__YOUR TASK__.
Can you convert the material, from the line containing "Given: Click the P/E Ratio panel title" through the line containing "Looking at the", into a JSON list of strings with one string per line and blank lines left out?

__DATA ENTRIES__.
=====

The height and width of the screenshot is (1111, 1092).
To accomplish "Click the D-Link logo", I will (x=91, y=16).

=====

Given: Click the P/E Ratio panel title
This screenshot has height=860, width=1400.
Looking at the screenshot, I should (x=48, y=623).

=====

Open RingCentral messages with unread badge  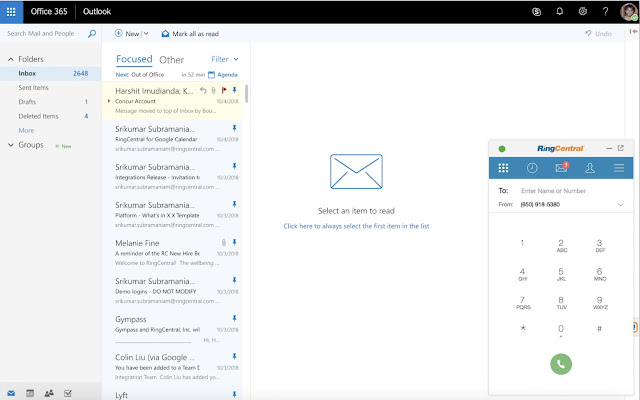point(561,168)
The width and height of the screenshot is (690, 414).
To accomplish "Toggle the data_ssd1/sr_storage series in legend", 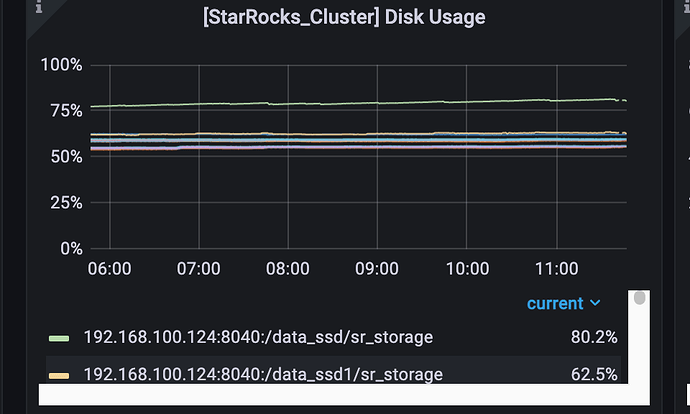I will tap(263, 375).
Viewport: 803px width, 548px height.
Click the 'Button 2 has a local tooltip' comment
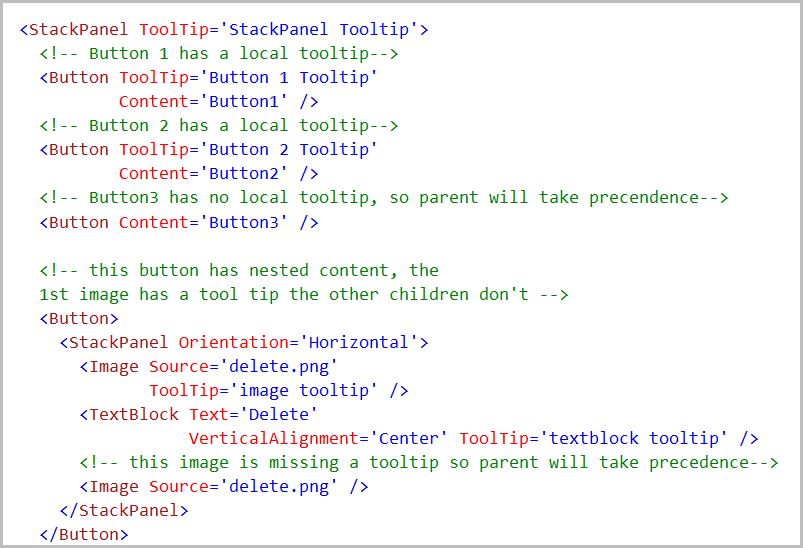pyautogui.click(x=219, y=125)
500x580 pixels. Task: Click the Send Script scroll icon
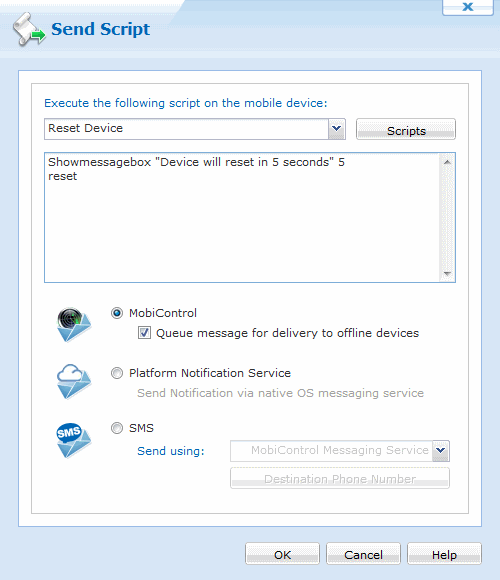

=====

__TASK ANSWER__.
[
  "Given: Click the P/E Ratio panel title",
  "This screenshot has height=860, width=1400.",
  "Looking at the screenshot, I should (x=48, y=623)."
]